Work item:
In the records below, find the line containing "Given: Bookmark this post", then copy that line and all lines after it, exactly, omitting every picture.

Raw data:
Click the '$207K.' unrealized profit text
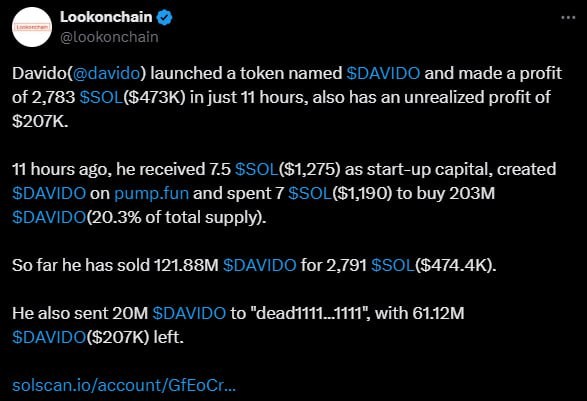The height and width of the screenshot is (401, 587). [40, 121]
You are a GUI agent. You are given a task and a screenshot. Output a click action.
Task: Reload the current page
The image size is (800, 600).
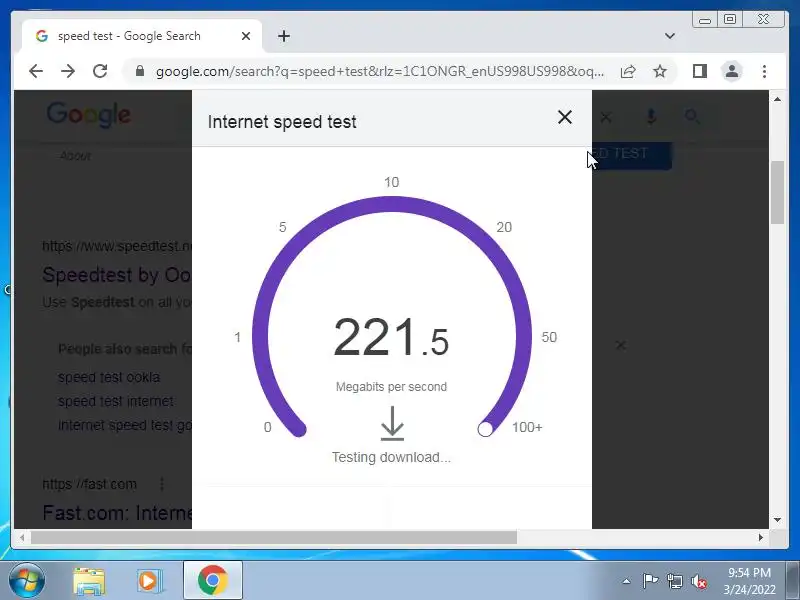[100, 71]
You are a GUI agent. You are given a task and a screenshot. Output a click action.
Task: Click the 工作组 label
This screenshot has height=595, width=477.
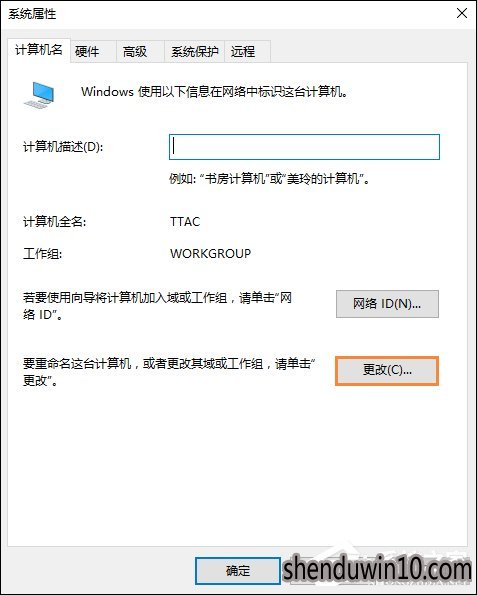tap(43, 253)
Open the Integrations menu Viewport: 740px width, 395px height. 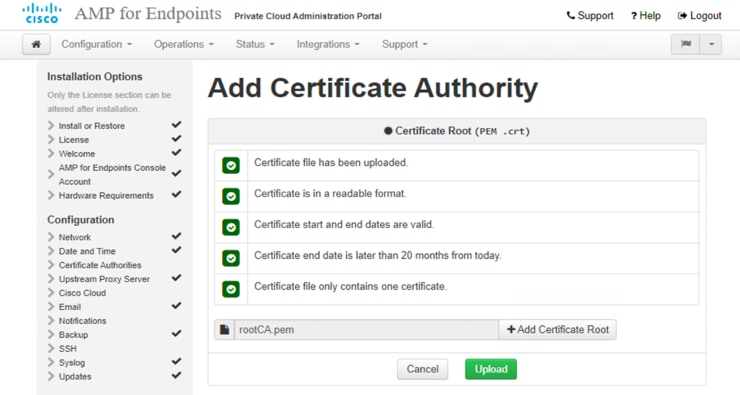click(328, 44)
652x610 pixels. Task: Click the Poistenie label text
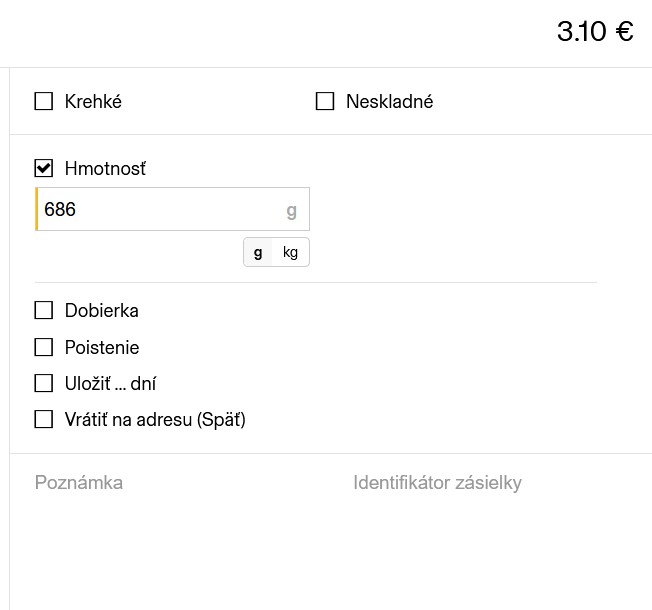coord(101,347)
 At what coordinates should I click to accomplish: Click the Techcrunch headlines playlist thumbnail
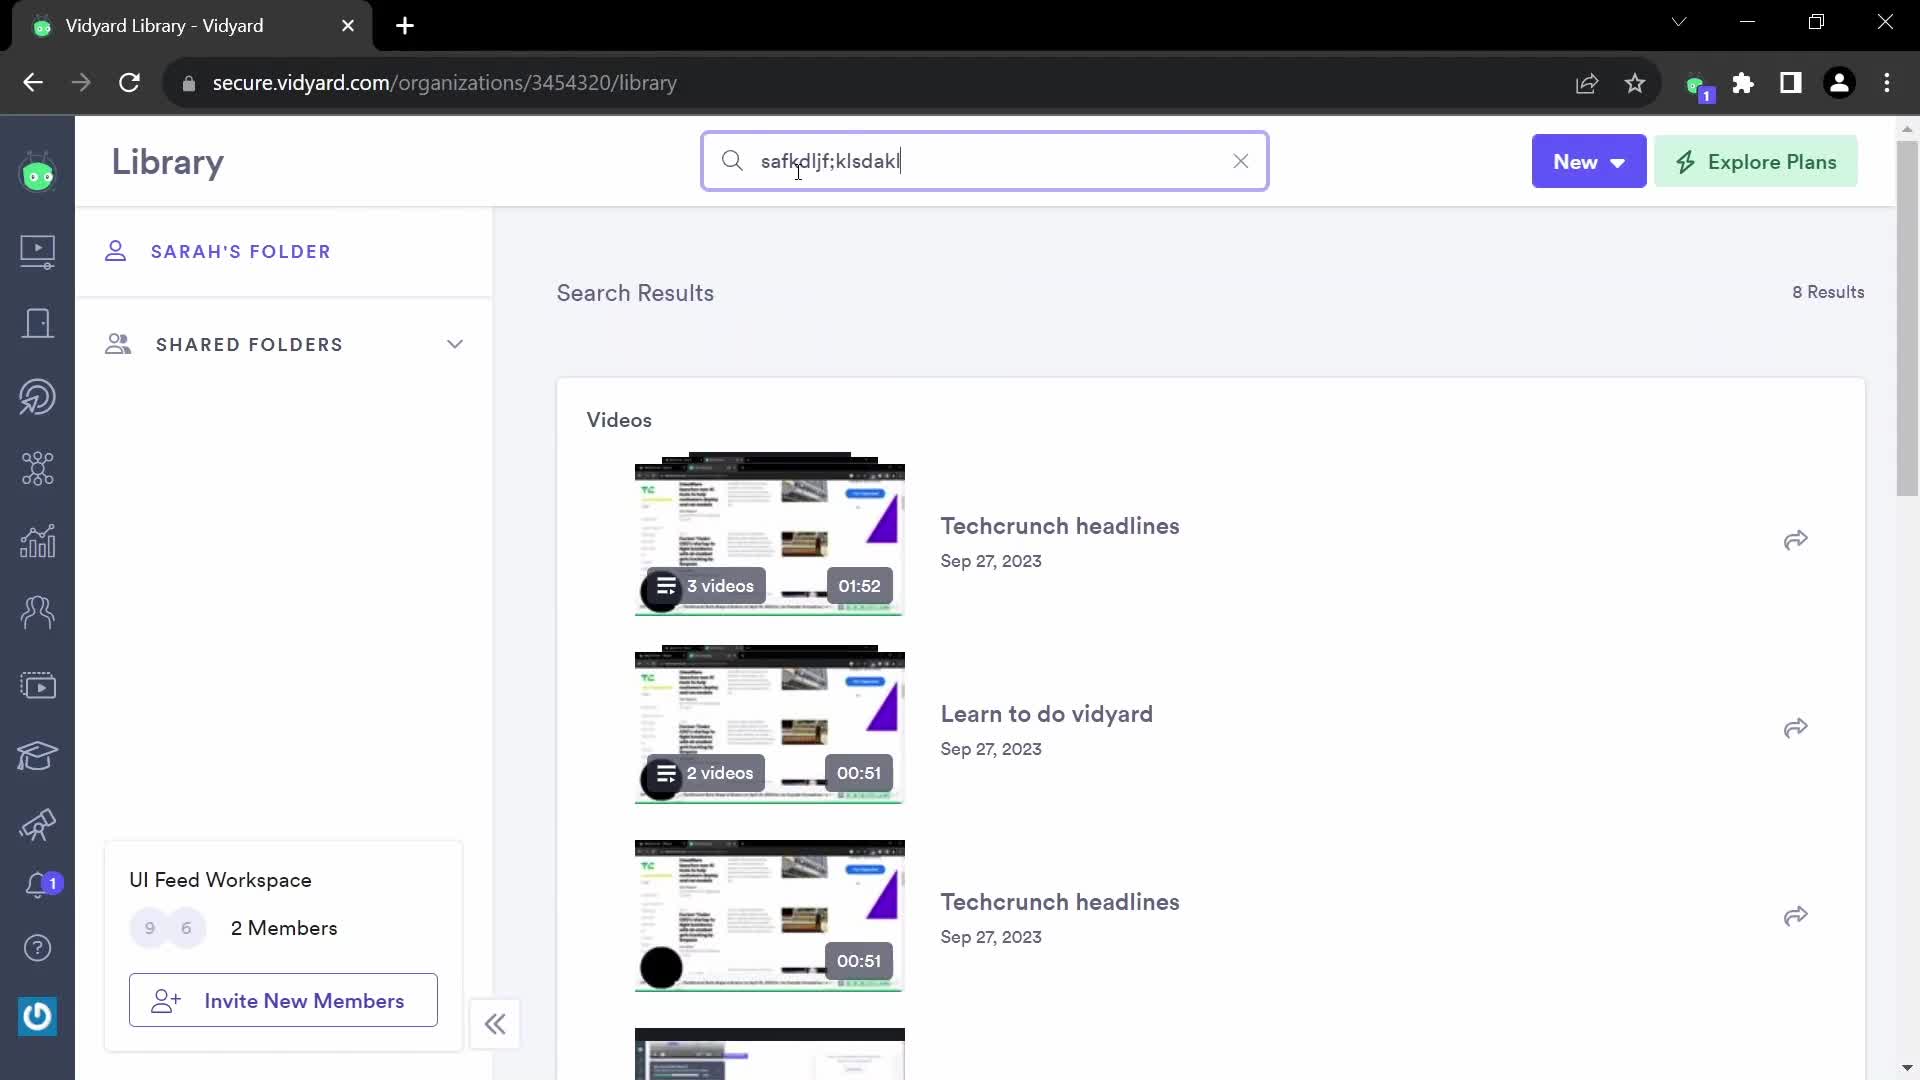[x=771, y=534]
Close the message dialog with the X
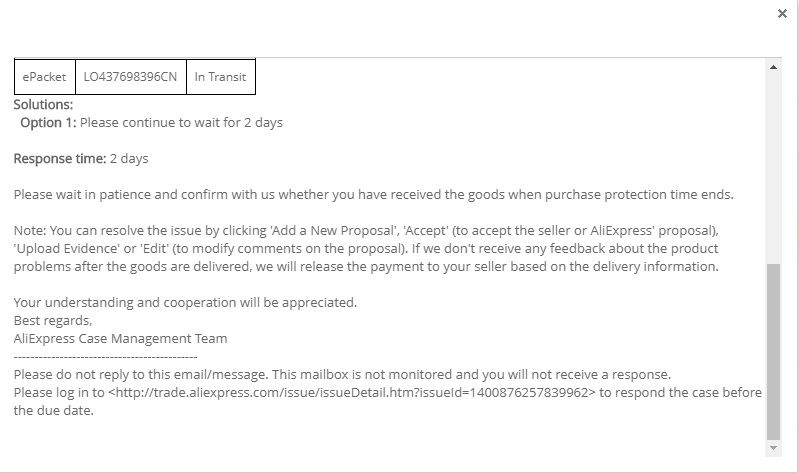This screenshot has height=473, width=799. (781, 14)
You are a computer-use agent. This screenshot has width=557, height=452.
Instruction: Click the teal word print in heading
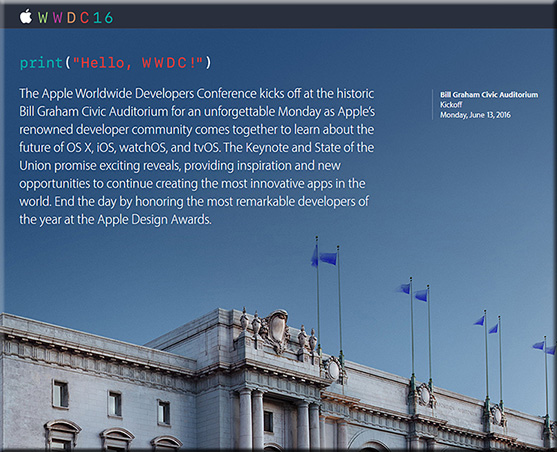coord(42,63)
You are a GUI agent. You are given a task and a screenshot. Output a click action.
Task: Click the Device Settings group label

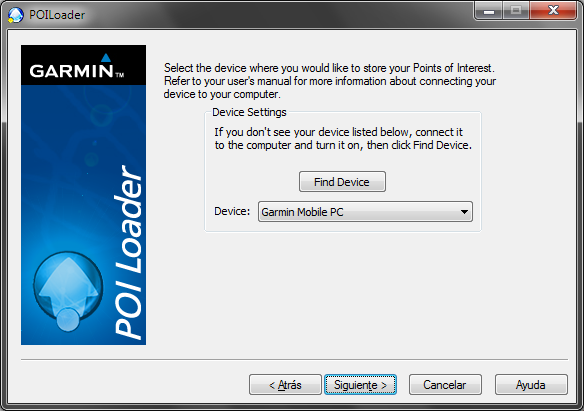coord(249,112)
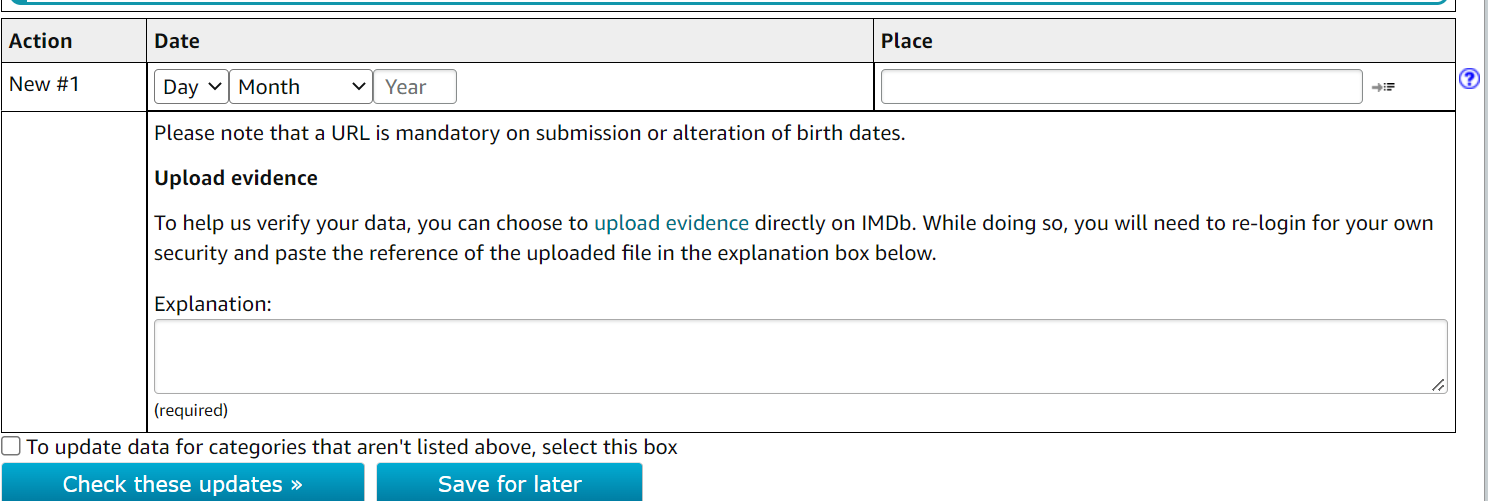
Task: Click inside the Explanation text area
Action: pos(800,356)
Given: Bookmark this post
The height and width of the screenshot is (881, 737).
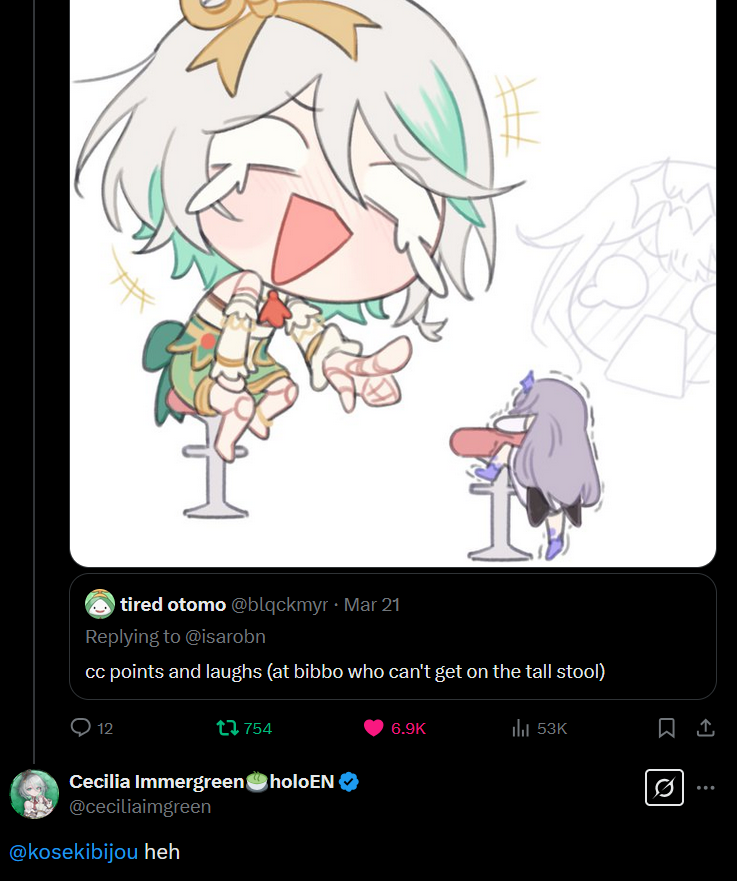Looking at the screenshot, I should (666, 728).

Output of the exercise:
Given: Bookmark this post
The height and width of the screenshot is (881, 737).
Looking at the screenshot, I should (666, 728).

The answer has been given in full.